FDA gives the nod for intravenous administration in emergencies

TUESDAY, Aug. 7 (HealthDay News) -- The U.S Food and Drug Administration has granted the U.S. Centers for Disease Control and Prevention approval to provide intravenous artesunate to treat severe malaria on an emergency basis.

Although the drug derived from the sweet wormwood plant has been used elsewhere in the world to treat malaria for more than 20 years, it has not been approved for marketing in the United States.

Approximately 1,400 cases of malaria are diagnosed each year in the United States. Although the disease was eliminated in the country in 1951, cases occur as a result of overseas travel and 10 percent of the cases are severe.

The new approval will allow physicians to use artesunate in severe cases of the disease, in patients with high blood levels of the malaria parasite, as well as those who cannot be treated with quinidine because of inefficacy, adverse reaction, intolerance of the drug or inability to take oral medications.
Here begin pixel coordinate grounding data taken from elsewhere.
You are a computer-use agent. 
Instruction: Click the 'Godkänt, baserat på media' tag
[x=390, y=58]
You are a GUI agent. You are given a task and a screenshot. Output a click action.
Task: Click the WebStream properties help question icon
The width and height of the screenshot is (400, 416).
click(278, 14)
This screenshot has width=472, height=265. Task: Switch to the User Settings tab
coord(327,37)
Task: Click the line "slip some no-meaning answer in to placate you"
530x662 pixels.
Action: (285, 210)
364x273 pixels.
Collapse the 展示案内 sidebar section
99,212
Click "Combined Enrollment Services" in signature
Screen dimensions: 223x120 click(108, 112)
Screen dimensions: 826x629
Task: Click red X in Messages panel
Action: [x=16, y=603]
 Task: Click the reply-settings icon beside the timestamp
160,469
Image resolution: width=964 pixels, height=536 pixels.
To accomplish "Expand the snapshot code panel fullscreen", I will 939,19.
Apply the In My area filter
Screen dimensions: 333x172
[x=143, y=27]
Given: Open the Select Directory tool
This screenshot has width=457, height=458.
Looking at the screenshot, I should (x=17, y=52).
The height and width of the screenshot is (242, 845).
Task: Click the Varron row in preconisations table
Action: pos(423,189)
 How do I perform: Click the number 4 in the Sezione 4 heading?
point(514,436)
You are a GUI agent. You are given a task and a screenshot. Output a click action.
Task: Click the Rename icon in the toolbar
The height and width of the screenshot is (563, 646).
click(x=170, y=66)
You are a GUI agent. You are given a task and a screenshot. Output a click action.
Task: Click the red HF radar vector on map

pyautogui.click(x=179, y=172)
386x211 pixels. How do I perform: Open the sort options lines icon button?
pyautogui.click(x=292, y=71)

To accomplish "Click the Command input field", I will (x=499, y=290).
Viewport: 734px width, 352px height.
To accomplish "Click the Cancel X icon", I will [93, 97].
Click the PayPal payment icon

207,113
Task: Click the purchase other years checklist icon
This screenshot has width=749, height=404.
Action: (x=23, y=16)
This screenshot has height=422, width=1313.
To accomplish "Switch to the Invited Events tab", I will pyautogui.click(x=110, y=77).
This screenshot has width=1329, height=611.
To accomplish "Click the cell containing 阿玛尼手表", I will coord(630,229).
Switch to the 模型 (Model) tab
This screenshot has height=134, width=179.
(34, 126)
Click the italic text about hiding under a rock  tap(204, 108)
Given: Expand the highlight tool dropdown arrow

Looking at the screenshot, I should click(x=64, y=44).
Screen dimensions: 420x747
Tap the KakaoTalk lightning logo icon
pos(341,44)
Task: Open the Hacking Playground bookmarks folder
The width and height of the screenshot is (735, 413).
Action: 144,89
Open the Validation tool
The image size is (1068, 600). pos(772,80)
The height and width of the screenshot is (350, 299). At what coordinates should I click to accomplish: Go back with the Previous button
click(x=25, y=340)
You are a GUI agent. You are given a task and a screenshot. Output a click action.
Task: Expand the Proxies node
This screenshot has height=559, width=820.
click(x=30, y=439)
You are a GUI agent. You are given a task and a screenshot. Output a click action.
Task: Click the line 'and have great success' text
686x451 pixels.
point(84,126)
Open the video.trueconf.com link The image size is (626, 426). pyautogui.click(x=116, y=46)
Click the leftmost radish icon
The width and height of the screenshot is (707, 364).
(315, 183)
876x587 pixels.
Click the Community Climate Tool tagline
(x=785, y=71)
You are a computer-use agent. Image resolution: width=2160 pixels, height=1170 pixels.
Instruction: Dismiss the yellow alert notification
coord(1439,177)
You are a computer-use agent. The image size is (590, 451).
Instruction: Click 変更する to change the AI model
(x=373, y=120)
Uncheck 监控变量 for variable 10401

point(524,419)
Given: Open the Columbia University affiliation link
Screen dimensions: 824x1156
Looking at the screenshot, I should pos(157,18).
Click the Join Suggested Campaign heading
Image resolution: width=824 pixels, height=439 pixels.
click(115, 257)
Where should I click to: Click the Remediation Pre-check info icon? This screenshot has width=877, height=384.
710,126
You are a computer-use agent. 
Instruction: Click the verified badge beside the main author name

"The introduction of artesunate marks an important improvement in the way we are able to treat those with the most severe cases of malaria," said Paul Arguin, M.D., head of CDC's domestic malaria unit, in a statement. "Artesunate is considered to be more effective and has fewer side effects than quinidine, and we're hopeful that its use will cause a decrease in the number of deaths from malaria."